Como disse Aristóteles, para sermos excelentes, não podemos simplesmente pensar com excelência ou nos sentir excelentes, precisamos agir com excelência. No entanto, a ação necessária para colocar em prática o que sabemos muitas vezes é parte mais difícil desse processo. É por isso que, apesar de os médicos conhecerem melhor do que qualquer outra pessoa a importância de se exercitar e manter uma boa dieta, 44% deles têm excesso de peso. E é também por isso que os gurus organizacionais muitas vezes são desorganizados, que os líderes religiosos podem ser blasfemos e que até alguns psicólogos positivos não são felizes o tempo todo. Eu trabalho com inúmeros profissionais de negócios que reclamam que toda segunda-feira precisam repetir as mesmas resoluções para deixar de procrasti­nar, para parar de fumar, não deixar seus emails se acumularem na caixa de entrada ou passar mais tempo com os filhos, mas toda sexta-feira eles se veem indagando como deixaram com que mais uma semana escapasse pelos seus dedos.

A verdade é que é difícil manter hábitos positivos, por mais razoáveis que eles possam parecer. Como a maioria das pessoas, eu travo a mesma batalha todo dia 1 de janeiro e, no dia 10 de janeiro, já estou de volta ao ponto em que comecei.

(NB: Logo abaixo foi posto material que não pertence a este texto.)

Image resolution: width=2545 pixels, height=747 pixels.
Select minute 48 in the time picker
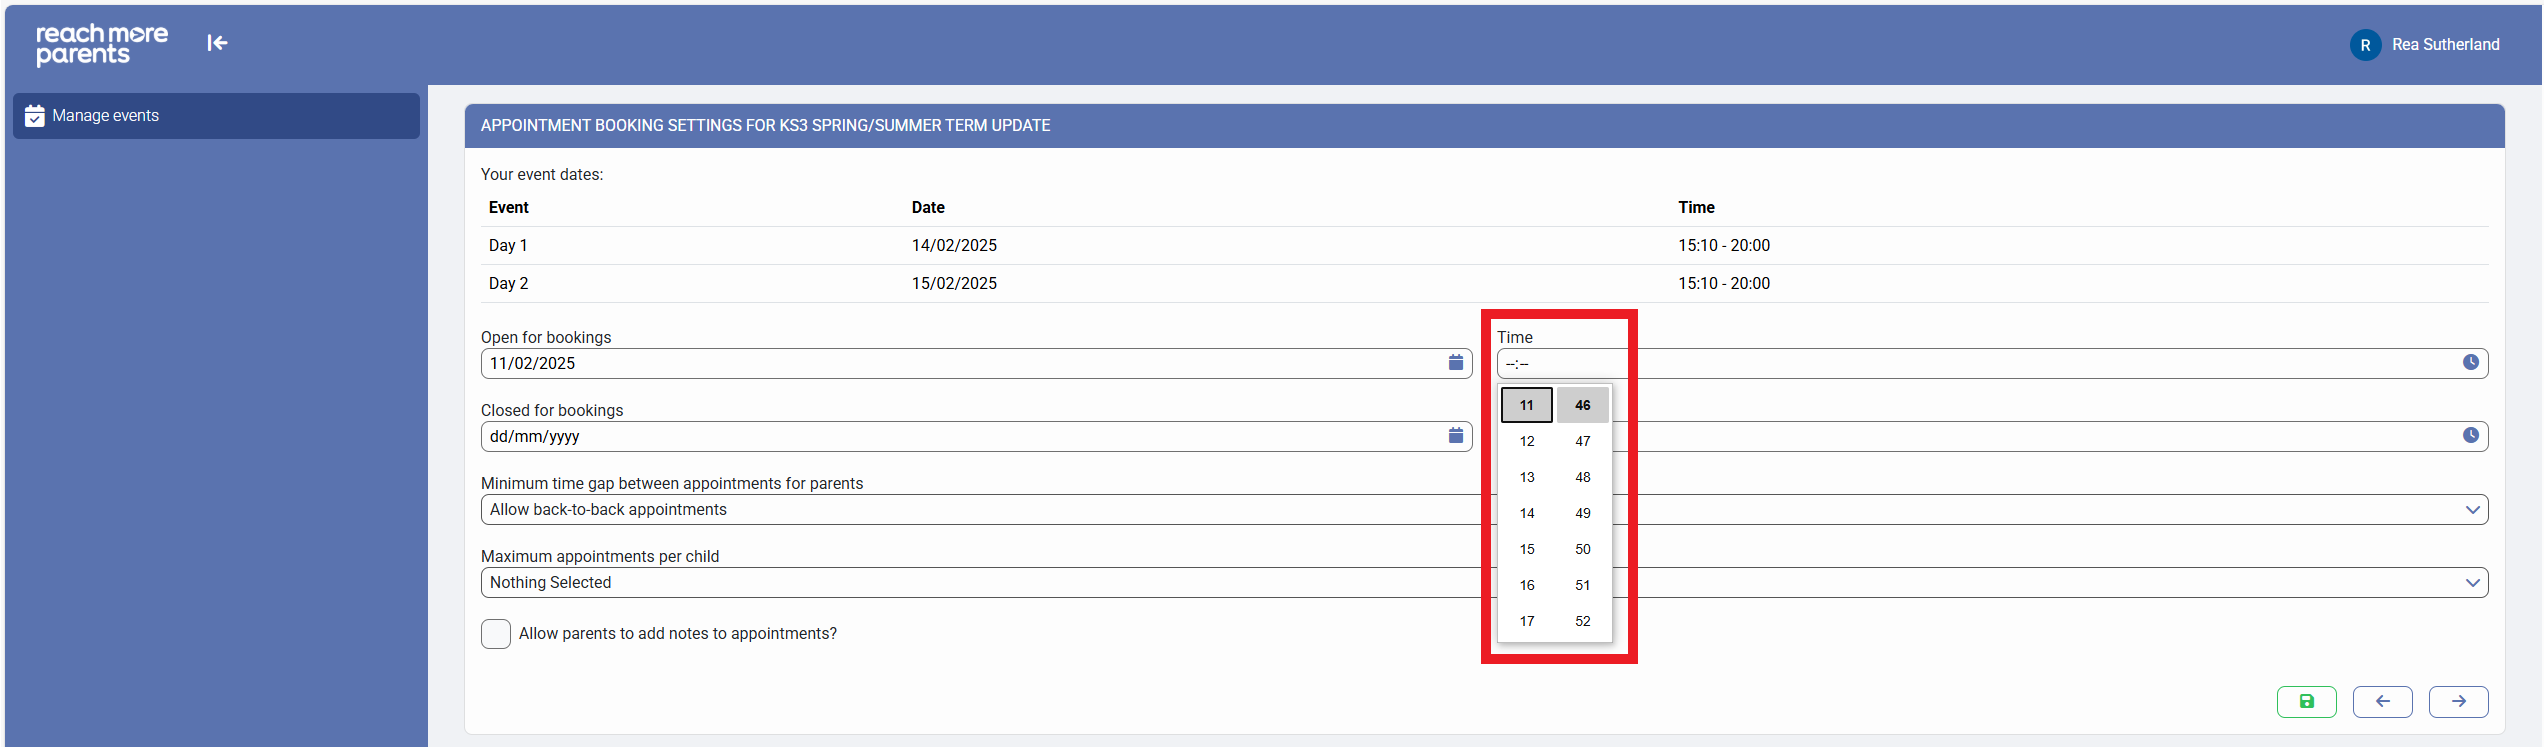(x=1582, y=477)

Com efeito, o New York Times relatou que a impressionante proporção de 80% das pessoas não conseguem manter suas resoluções de Ano Novo. Mesmo quando nos sentimos comprometidos com a mudança positiva, pode parecer quase impossível mantê-la por um bom tempo. Com muita frequência nossas promessas não são cumpridas e a esteira ou bicicleta ergométrica de hoje se transforma em cabide de roupas amanhã. Se o nosso cérebro tem a capacidade de mudar, como sabemos ser o caso, por que é tão difícil mudar o nosso comportamento e como podemos facilitar essa tarefa?